- Born: July 5, 1918 Luther, Oklahoma
- Died: September 13, 2005 (aged 87) Denver, Colorado
- Occupations: Entrepreneur, philanthropist, and community activist
- Awards: Colorado Women's Hall of Fame, 2012

= Fannie Mae Duncan =

African-American businesswoman, activist, and philanthropist

Fannie Mae Duncan (July 5, 1918 — September 13, 2005) was an African-American entrepreneur, philanthropist, and community activist in Colorado Springs, Colorado. She is best known as the proprietor of the Cotton Club, an early integrated jazz club in Colorado Springs named for the famous club in Harlem.

In 2012, Duncan was inducted into the Colorado Women's Hall of Fame. She was recognized for "her courageous stand fostered the peaceful integration of Colorado Springs."

== Early life ==
Fannie Mae Bragg was born on July 5, 1918, in Luther, Oklahoma. Her parents, Herbert and Mattie Brinson Bragg, had worked as sharecroppers in Oklahoma. She was one of seven children, all of whom helped with the work. From an early age, Fannie Mae wanted to help at the farm stand and sell produce; her father encouraged this entrepreneurial inclination. In 1926, Herbert Bragg died from injuries sustained in an automobile accident.

Frances Bragg-Payne was the first sibling to arrive in Colorado Springs who then sent for the rest of her family. Her mother moved the family to Colorado in 1933, including her brother, Cornelius Bragg. Five years later, she was the first in her family to graduate from high school; she attended Colorado Springs High School.

== Career ==

After she married Edward Duncan, Mrs. Duncan worked with the military in Colorado Springs during World War II. At Camp Carson, she opened a soda fountain at the facility established for African-American soldiers called Haven Club. Flip Wilson was stationed at the camp and Duncan said that she gave him his first chance to perform. She opened a United Service Organizations (USO) center, after convincing the city manager to issue her a business license, at a time when it was very rare for African-Americans, particularly African-American women, to own a business on base.

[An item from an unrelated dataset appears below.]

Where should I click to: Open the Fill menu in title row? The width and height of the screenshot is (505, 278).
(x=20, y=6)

In 1948, Duncan opened The Cotton Club to serve people irrespective of their ethnic heritage. Her customers included soldiers and their brides. Among the notable people that played at the jazz club included Duke Ellington, Etta James, Lionel Hampton, Mahalia Jackson, Billie Holiday, Muddy Waters, and Count Basie. At the time, hotels in the city would not serve African-Americans and she bought a historic mansion to provide lodging for performers and other visitors, including Medgar Evers.

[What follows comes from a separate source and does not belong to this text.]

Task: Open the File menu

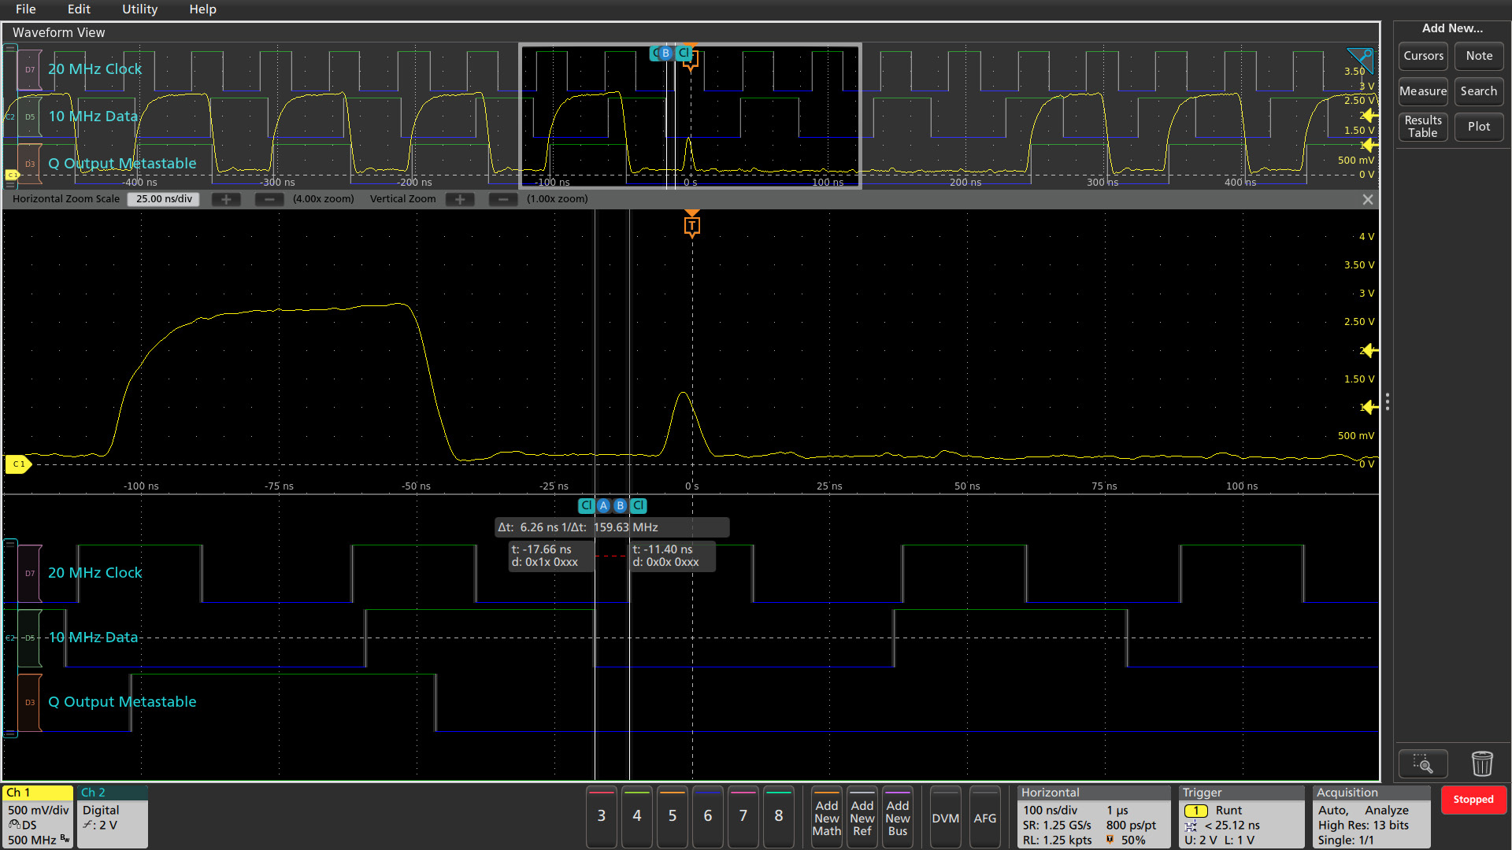Action: pyautogui.click(x=27, y=9)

It was standard practice for blacks to enter restaurants through rear doors and sit in balconies of theaters. Duncan's business approach was that she wanted to serve people of color, while also serving white people. Denying whites admittance to the Cotton Club, she felt meant that she would be denying their constitutional rights. This raised objections among local authorities, but she took a stand and peacefully provided for integrated patronage of the club. One of the concerned individuals was I.B. Bruce, the police chief. Nicknamed "Dad", Bruce became a good friend of Duncans and was successful in ensuring that there was no trouble at the business. Duncan worked out a deal with Bruce wherein patrons were free to mingle without interference, and in return Duncan tipped them off if she saw a customer they were looking for. To ensure safety, Duncan did not serve people who had too much to drink or were making trouble; she also hired her own security. To promote inclusiveness, she had a permanent sign in the club's window, "Everybody's Welcome" Due to urban renewal, the club closed in 1975 and the club at a new location was unsuccessful.

==Civic activist==
She was active in civic organizations, often the first woman to become a member. She donated the first iron lung in the city and was a fundraiser for medical research. She was cofounder of the Sickle Cell Anemia Association chapter in the city and the philanthropic 400 Club. Duncan provided for college educations and was a mentor and role model.

==Death and legacy==
Duncan died on September 13, 2005, in Denver. Although she had no surviving children of her own, she maintained close relationships with many nieces and nephews. In her later years, she raised one of her nieces as her daughter from infancy into adulthood. Her husband, Edward Duncan, a porter for the railroad, died in 1957.

The annual multicultural event, "Everybody Welcome", honors Duncan's business and civic career. In 2012, Duncan was inducted into the Colorado Women's Hall of Fame. She was recognized for her role in fostering the racial integration.